ACTIVITY> Locate all lines in the data below that hold "accomplish" and show them.

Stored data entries

*** Begin section ***

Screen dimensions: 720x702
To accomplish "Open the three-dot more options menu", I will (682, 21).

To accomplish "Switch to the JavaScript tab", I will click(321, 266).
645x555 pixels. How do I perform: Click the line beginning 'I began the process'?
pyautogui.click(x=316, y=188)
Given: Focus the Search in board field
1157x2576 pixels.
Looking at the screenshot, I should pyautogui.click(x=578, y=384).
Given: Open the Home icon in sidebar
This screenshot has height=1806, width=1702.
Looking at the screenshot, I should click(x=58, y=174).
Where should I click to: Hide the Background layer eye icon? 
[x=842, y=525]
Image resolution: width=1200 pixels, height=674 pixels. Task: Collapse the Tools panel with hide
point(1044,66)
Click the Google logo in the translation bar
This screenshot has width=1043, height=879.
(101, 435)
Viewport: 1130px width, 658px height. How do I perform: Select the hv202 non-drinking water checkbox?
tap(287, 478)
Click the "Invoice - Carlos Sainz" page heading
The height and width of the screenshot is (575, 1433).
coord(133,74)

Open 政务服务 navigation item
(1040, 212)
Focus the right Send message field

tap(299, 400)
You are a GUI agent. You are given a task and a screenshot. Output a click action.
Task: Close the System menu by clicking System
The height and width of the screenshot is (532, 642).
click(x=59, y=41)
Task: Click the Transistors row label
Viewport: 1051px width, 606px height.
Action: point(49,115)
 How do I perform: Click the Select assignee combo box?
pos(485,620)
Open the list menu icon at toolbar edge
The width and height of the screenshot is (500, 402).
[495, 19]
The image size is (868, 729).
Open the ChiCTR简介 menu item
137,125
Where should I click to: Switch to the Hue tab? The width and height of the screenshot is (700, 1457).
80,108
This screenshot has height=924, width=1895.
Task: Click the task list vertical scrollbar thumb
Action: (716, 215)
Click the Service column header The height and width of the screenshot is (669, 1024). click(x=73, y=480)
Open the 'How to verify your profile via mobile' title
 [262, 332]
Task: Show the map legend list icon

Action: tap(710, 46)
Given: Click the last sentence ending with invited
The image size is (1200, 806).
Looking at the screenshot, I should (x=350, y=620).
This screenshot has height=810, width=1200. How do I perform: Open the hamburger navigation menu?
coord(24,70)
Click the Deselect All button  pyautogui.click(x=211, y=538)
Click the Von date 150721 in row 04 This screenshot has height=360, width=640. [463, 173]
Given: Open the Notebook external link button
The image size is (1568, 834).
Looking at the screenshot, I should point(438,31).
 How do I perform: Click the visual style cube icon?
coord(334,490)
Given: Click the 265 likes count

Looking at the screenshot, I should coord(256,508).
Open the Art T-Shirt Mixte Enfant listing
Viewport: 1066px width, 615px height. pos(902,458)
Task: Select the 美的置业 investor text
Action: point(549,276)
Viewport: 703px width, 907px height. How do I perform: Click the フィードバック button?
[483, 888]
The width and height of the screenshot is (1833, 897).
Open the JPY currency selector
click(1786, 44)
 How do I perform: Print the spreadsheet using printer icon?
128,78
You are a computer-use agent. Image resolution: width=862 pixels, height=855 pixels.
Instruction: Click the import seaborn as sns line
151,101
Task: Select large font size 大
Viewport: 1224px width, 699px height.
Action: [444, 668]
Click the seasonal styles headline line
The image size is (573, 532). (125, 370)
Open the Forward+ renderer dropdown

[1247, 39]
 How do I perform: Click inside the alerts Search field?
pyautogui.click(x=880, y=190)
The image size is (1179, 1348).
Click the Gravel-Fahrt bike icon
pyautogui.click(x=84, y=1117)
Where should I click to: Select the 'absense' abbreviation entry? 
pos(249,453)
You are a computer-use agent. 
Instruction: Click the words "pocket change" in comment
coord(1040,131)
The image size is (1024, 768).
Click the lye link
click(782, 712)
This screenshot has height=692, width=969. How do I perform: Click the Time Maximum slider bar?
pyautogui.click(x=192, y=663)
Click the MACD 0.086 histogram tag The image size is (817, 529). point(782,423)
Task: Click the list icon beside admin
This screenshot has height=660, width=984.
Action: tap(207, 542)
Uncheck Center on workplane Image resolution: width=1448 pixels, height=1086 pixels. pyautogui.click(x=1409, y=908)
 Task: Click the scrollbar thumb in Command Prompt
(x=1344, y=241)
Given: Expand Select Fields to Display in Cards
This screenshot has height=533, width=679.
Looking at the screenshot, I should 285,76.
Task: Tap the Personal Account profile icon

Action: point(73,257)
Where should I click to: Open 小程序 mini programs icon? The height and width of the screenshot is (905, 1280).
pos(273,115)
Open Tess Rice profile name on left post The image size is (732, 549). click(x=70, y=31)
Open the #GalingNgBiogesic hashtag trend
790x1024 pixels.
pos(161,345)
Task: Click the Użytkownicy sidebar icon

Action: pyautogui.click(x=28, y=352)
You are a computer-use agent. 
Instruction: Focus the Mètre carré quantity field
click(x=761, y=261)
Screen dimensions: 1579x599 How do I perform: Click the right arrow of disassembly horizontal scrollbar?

*** End section ***

REPLY>
To accomplish "Open the three-dot more options menu", I will (682, 21).
To accomplish "Switch to the JavaScript tab", I will click(321, 266).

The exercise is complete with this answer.